In 2013, former National Security Agency (NSA) contractor Edward Snowden leaked classified information pertaining to the agency's warrantless mass surveillance of American citizens. This revelation incited a nation debate about the morality and efficacy of such a program, and whether privacy or security should be prioritized as a protection of American freedom.
However, research shows that domestic surveillance has "had no discernible impact" on preventing terrorist attacks; the NSA program has been used inappropriately by employees to spy on love interests, spouses and ex-lovers. Not exactly model behavior from an agency dedicated to protecting American cybersecurity.
In March 2017, WikiLeaks published "Vault 7," a trove of hacking tools allegedly stolen from the CIA. This document contained many eye-catching hacks including digital eavesdropping through Samsung smart TVs, compromising web routers and obtaining remote command of smart cars for possible assassination attempts.
Still, one of the most alarming revelations was the CIA's method of circumventing encrypted messengers. Encryption works to secure message transfers with secret keys which can only be deciphered by the intended recipient. As of yet, there is no way to read these encrypted messages without authorization, especially since the keys modify constantly to prevent incursion.

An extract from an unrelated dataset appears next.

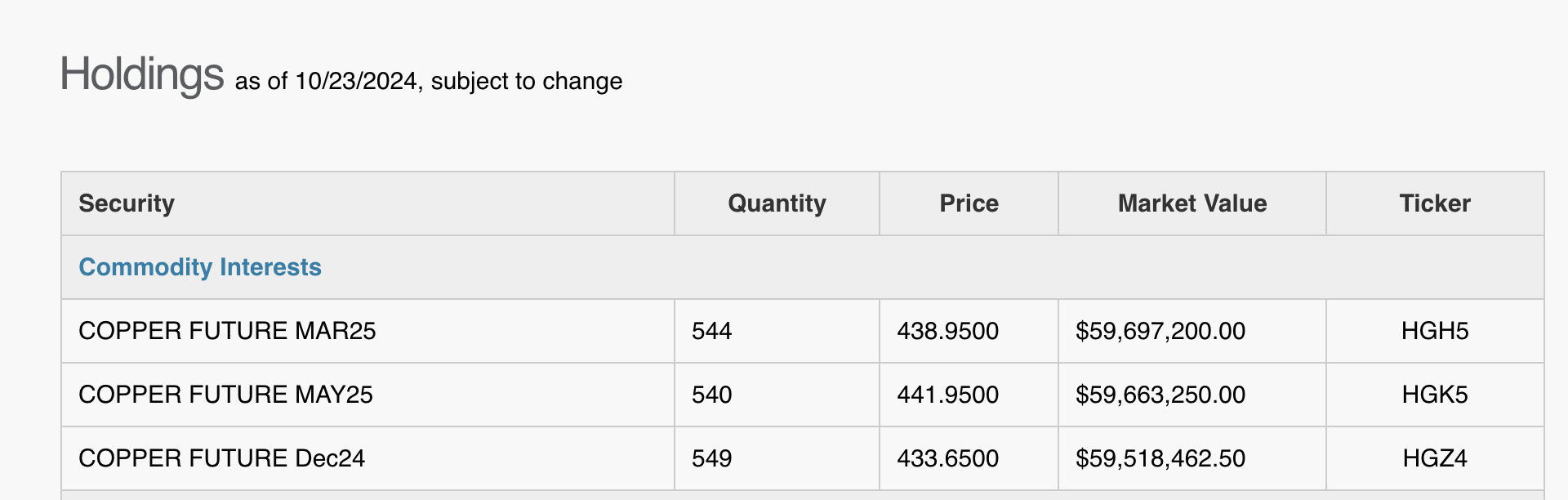Click the quantity value 540

coord(711,395)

The CIA, however, found a way to read text messages before they are encrypted and sent, thereby eradicating the efficacy of such security features. If this falls into the wrong hands, hackers could likely read all messages and intercept all data transfers coming to and from businesses.
Employee Data Leaks
In early 2016, a hacker dumped the names, titles, email addresses and phone numbers of 9,000 Department of Homeland Security (DHS) employees, putting 20,000 FBI employees at risk of exposure as well. The hacker told Motherboard that he also stole military emails and credit card numbers, although this was never proven.
How'd he do it? The hacker was able to access the files thorough a compromised email account of a single Department of Justice employee.
This hack may not affect your business directly, but it does go to show that simple email scams can have big consequences; and not even the FBI is immune to such attacks. If you want to avoid a similar fate, train your employees to fend off suspicious emails, attachments, links and downloads whenever possible.
As you can see, intelligence agencies have a difficult job that tries to balance their own need for privacy against the need to infiltrate other actors' defenses. When things get out of hand, it's bad news for business.